__TASK STATEMENT__.
Copy the data that follows exactly, and include none of its images.

INFORMATION GIVEN below:

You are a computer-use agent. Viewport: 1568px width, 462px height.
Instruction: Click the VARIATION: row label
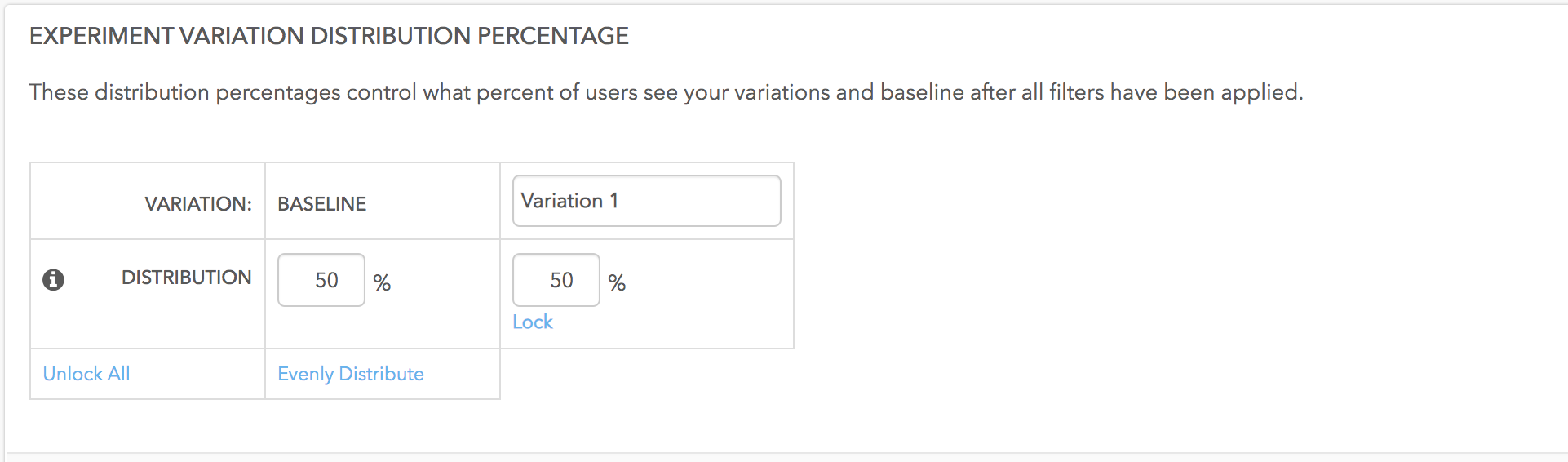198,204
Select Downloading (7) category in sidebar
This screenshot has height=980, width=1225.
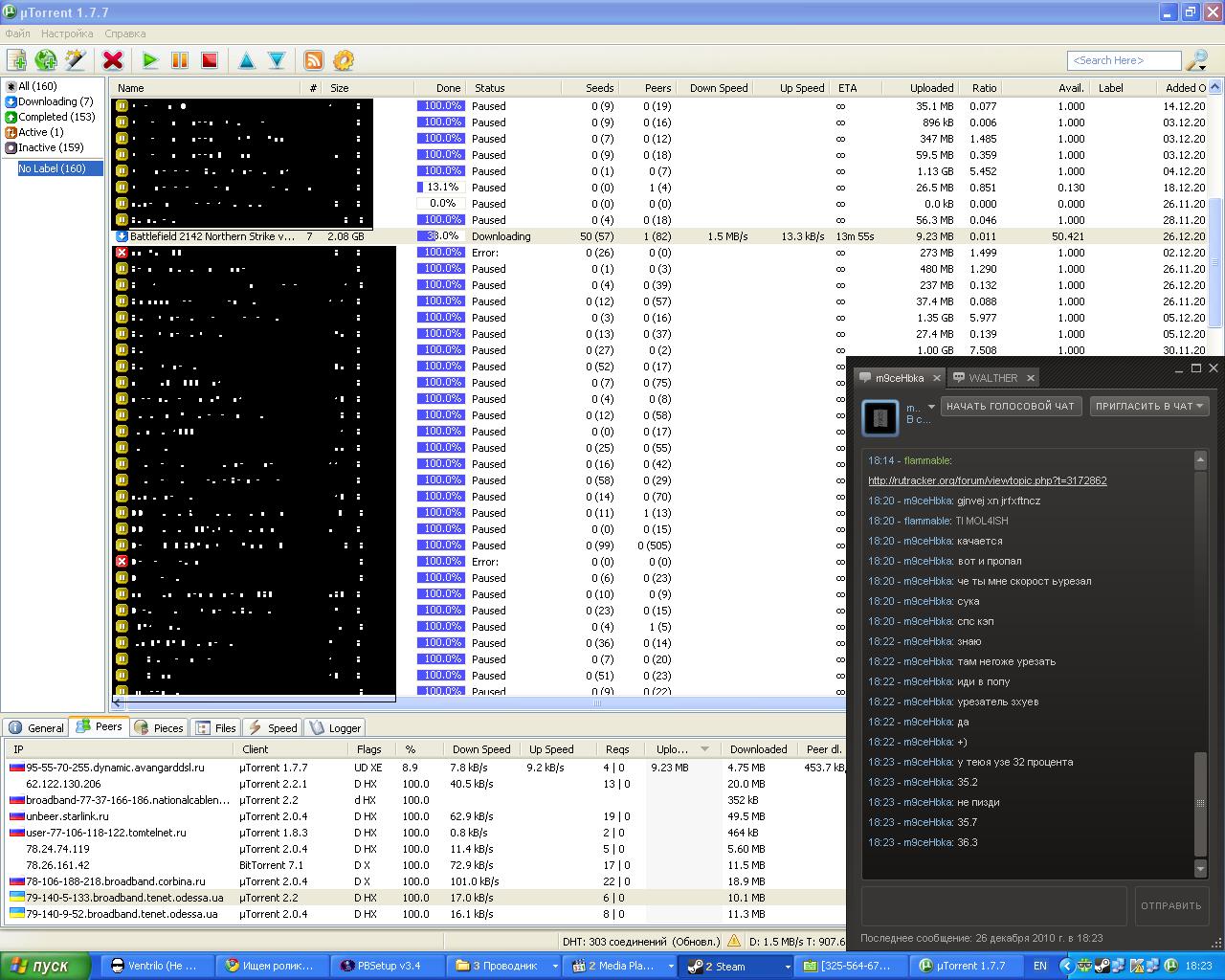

End of INFORMATION GIVEN.

__ANSWER__.
You are a computer-use agent. Viewport: 1568px width, 462px height.
Instruction: Click the VARIATION: row label
198,204
Select Downloading (7) category in sidebar
This screenshot has height=980, width=1225.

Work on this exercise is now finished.